§ **Working data**:
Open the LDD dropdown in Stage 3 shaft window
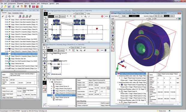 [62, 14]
...
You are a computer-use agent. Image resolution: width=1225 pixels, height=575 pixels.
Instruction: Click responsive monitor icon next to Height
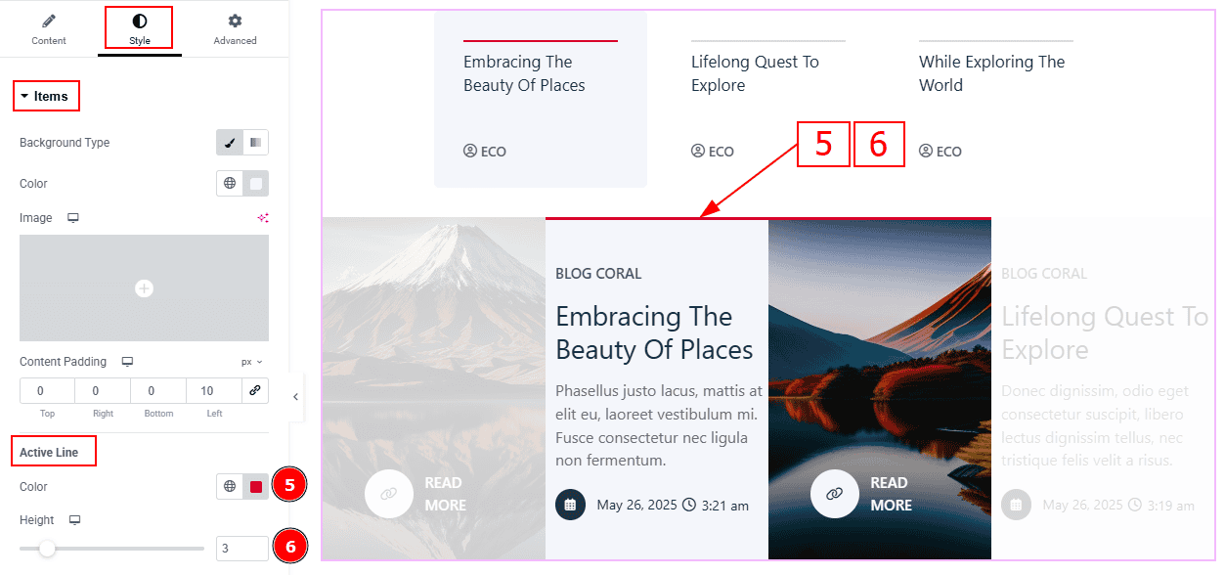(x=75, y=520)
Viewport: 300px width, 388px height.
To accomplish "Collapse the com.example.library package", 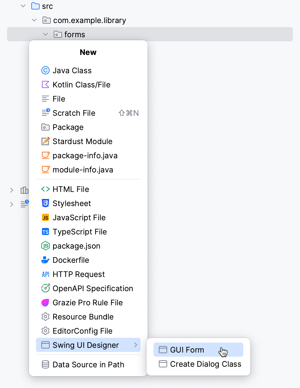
...
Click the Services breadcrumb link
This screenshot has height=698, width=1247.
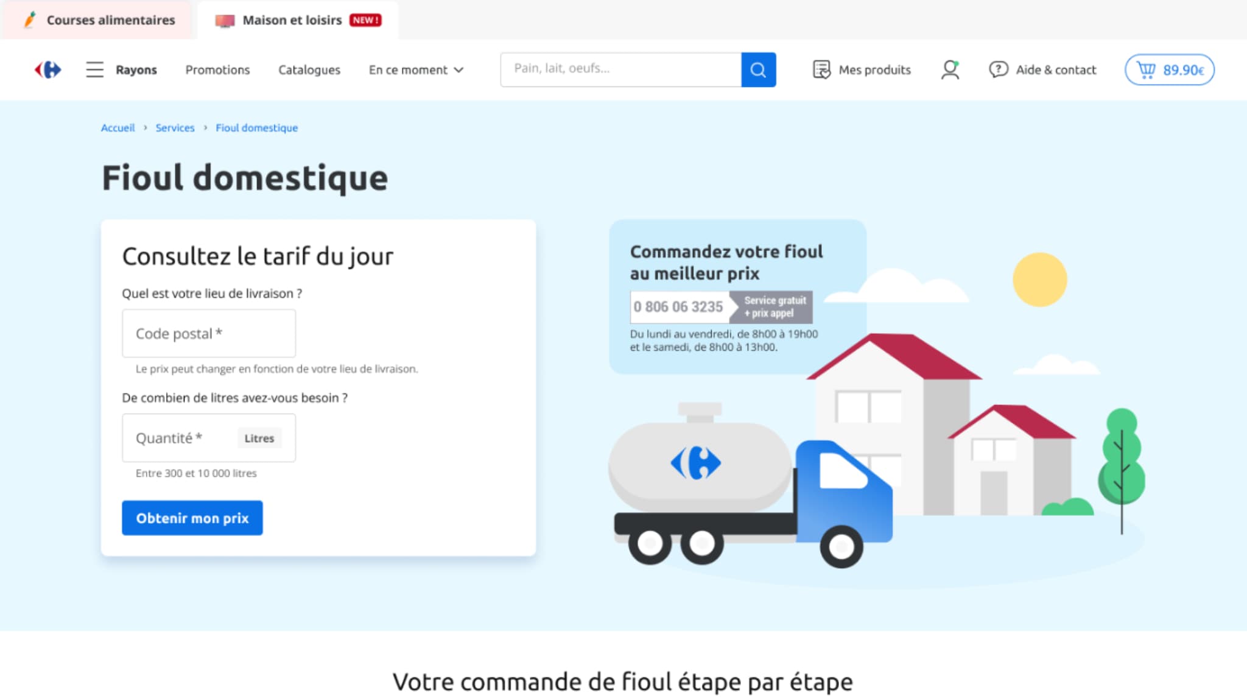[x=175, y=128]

§ **Stated exercise**:
Return every line of the material above that contains the word "Click", copying each line in full.

§ **Response to the task**:
Instruction: Click responsive monitor icon next to Height
Click the Services breadcrumb link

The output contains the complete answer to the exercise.